== SUPPLIED DATA ==

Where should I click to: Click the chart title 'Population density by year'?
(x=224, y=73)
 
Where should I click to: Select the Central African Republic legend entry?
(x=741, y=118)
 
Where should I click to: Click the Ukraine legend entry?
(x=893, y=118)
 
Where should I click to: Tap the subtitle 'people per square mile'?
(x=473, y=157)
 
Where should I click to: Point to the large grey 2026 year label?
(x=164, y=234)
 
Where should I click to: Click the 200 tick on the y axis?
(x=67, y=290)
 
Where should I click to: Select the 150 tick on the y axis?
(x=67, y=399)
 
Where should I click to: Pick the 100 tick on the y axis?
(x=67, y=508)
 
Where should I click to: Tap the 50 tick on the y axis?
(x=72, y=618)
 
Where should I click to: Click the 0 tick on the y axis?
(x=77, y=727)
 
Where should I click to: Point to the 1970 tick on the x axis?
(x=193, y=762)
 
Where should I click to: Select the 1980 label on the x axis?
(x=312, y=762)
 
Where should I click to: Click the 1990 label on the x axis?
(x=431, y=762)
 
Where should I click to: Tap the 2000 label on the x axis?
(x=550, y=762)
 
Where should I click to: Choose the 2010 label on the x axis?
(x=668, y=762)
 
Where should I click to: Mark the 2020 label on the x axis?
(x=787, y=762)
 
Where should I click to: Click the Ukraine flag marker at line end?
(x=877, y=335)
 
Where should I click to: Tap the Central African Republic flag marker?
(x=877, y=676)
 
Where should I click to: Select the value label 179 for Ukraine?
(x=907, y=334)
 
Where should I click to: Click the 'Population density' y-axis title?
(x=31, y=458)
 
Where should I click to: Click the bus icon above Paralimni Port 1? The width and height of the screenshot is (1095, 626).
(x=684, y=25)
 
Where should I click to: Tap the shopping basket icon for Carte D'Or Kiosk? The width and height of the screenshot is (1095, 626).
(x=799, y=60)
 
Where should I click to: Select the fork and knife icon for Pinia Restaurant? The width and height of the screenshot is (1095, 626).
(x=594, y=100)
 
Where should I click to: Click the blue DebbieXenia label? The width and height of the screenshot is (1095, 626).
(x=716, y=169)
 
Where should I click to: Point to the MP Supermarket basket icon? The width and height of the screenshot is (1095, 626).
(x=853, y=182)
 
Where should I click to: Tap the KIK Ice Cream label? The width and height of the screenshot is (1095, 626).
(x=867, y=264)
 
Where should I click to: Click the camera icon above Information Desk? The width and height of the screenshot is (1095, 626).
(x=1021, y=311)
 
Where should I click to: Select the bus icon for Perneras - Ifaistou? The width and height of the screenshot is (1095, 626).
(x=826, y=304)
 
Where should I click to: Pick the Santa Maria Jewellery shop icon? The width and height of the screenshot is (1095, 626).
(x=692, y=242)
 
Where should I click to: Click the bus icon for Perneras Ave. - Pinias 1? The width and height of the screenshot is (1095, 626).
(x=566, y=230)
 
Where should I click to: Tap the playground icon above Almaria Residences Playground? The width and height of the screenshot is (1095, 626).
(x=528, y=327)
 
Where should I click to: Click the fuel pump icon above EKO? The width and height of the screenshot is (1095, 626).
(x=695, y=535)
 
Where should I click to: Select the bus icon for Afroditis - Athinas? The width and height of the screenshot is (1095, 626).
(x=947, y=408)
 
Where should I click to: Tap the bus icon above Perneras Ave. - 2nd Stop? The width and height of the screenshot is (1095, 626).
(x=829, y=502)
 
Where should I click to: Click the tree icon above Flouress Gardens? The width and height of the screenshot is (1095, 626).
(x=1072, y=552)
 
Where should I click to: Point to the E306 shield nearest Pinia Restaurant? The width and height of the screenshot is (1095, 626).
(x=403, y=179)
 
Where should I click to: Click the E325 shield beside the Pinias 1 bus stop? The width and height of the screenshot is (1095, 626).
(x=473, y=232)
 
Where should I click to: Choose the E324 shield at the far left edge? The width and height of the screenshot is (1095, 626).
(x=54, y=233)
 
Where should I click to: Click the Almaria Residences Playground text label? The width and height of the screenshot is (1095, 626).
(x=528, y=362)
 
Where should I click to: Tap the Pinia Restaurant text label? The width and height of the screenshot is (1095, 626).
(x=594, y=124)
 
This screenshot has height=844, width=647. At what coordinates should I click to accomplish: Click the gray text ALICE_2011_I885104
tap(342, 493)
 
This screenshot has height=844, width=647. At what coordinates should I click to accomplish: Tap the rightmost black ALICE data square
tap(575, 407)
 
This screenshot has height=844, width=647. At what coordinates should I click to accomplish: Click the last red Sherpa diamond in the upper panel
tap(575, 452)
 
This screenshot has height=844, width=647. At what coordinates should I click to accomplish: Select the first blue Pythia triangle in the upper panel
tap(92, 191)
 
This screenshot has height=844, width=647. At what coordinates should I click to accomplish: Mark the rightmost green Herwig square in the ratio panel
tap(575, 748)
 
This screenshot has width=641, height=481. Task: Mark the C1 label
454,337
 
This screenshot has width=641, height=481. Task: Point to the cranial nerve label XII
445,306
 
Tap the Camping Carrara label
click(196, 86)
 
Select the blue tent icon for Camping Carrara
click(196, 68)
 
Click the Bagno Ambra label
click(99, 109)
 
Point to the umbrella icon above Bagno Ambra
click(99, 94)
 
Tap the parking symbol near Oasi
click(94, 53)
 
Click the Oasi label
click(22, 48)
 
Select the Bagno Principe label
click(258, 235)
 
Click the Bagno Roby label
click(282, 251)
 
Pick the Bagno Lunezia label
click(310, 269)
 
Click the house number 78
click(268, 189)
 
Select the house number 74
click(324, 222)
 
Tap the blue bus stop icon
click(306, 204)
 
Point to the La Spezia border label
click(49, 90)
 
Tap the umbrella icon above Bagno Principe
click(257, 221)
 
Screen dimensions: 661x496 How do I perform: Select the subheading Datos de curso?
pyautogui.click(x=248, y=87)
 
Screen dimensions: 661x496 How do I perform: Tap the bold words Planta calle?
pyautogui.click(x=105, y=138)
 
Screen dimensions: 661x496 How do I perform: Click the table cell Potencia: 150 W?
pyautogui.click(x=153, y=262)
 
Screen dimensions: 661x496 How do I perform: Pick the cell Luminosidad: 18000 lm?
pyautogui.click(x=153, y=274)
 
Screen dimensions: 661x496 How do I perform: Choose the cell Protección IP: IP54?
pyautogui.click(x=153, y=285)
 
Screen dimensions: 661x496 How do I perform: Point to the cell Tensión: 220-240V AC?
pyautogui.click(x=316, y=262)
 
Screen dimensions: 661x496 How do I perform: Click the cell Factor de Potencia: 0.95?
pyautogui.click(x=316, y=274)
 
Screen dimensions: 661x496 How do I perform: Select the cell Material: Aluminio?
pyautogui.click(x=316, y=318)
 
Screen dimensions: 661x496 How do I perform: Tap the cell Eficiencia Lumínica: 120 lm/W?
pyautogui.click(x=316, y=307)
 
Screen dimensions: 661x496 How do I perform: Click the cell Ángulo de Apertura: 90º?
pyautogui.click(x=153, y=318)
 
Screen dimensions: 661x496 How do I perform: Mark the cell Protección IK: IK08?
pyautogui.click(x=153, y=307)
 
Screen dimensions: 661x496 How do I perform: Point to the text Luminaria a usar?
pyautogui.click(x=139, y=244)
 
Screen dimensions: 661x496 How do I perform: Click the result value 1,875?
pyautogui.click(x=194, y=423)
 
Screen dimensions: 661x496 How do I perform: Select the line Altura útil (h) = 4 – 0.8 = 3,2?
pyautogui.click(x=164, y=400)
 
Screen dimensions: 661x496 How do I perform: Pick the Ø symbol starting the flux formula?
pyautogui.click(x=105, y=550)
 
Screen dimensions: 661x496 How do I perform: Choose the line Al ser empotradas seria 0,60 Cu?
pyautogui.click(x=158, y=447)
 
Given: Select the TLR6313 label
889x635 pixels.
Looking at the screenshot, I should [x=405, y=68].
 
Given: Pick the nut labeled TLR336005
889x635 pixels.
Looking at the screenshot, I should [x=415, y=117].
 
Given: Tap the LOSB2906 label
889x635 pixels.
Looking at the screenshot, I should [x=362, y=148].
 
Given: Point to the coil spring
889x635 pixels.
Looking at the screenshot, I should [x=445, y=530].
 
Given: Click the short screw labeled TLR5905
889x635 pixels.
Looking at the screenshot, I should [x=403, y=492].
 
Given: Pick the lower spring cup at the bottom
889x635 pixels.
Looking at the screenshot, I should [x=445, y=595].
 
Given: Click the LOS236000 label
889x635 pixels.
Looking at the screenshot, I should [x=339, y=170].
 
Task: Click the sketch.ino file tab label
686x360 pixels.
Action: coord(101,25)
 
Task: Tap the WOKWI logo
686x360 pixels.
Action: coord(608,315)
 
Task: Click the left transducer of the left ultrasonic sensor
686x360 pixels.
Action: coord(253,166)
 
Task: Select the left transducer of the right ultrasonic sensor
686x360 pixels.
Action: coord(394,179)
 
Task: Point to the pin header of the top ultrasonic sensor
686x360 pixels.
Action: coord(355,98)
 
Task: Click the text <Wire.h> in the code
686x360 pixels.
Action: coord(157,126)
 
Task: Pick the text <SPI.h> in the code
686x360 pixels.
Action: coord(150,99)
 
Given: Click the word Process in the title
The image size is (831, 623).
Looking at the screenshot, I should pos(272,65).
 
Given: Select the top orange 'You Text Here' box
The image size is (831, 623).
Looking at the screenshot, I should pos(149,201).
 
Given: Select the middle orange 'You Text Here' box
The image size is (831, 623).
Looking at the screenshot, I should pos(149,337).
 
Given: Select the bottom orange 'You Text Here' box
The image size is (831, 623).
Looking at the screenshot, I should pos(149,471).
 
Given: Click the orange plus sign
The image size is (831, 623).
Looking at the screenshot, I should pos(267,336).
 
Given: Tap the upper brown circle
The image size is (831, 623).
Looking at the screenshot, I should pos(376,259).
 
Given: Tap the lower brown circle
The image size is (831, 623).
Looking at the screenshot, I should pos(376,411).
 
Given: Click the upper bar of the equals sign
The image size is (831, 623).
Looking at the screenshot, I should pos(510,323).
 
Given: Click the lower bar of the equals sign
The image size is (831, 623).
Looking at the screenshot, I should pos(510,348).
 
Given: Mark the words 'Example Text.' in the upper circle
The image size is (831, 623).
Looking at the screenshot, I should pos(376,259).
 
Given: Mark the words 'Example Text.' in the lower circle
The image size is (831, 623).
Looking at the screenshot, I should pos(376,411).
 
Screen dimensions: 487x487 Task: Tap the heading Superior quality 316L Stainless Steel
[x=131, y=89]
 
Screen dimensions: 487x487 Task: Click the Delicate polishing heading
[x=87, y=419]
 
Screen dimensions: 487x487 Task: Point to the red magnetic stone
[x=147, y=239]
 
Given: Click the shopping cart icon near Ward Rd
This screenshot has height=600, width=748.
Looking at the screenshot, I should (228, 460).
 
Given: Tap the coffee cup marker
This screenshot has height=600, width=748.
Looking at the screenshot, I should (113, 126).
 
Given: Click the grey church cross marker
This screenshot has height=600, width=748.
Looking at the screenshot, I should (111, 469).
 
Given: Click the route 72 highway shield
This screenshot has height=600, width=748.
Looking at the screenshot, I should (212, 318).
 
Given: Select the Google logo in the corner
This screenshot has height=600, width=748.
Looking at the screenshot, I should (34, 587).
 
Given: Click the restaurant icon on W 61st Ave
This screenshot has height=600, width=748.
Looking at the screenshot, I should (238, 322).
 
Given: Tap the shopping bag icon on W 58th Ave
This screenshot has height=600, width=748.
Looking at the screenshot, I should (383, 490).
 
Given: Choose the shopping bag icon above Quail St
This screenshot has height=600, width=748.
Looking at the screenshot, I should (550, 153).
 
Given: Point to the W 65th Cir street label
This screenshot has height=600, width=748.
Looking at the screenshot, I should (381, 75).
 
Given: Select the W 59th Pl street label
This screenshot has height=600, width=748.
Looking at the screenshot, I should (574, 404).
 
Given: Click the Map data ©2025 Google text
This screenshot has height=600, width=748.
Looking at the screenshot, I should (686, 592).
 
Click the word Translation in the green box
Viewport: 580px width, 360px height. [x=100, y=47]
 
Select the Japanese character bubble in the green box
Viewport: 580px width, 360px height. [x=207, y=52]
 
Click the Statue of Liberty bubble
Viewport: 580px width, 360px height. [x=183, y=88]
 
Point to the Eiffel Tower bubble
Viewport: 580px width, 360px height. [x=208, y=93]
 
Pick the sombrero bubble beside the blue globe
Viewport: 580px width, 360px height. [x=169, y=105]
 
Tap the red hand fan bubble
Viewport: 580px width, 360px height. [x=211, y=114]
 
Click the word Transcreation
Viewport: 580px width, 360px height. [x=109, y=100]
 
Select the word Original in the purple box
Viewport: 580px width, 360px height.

===

- **EXERCISE TASK**
In the records, rewrite the lines starting at the line that contains "Task: Pick the text <SPI.h> in the code" and ending at the line that contains "[x=147, y=239]", changing "circle" to "ring" and leaving everything else untouched.

- **RESULT OF THE EXERCISE**
Task: Pick the text <SPI.h> in the code
686x360 pixels.
Action: coord(150,99)
 
Given: Click the word Process in the title
The image size is (831, 623).
Looking at the screenshot, I should pos(272,65).
 
Given: Select the top orange 'You Text Here' box
The image size is (831, 623).
Looking at the screenshot, I should pos(149,201).
 
Given: Select the middle orange 'You Text Here' box
The image size is (831, 623).
Looking at the screenshot, I should pos(149,337).
 
Given: Select the bottom orange 'You Text Here' box
The image size is (831, 623).
Looking at the screenshot, I should pos(149,471).
 
Given: Click the orange plus sign
The image size is (831, 623).
Looking at the screenshot, I should pos(267,336).
 
Given: Tap the upper brown ring
The image size is (831, 623).
Looking at the screenshot, I should pos(376,259).
 
Given: Tap the lower brown ring
The image size is (831, 623).
Looking at the screenshot, I should pos(376,411).
 
Given: Click the upper bar of the equals sign
The image size is (831, 623).
Looking at the screenshot, I should pos(510,323).
 
Given: Click the lower bar of the equals sign
The image size is (831, 623).
Looking at the screenshot, I should pos(510,348).
 
Given: Mark the words 'Example Text.' in the upper ring
The image size is (831, 623).
Looking at the screenshot, I should pos(376,259).
 
Given: Mark the words 'Example Text.' in the lower ring
The image size is (831, 623).
Looking at the screenshot, I should pos(376,411).
 
Screen dimensions: 487x487 Task: Tap the heading Superior quality 316L Stainless Steel
[x=131, y=89]
 
Screen dimensions: 487x487 Task: Click the Delicate polishing heading
[x=87, y=419]
 
Screen dimensions: 487x487 Task: Point to the red magnetic stone
[x=147, y=239]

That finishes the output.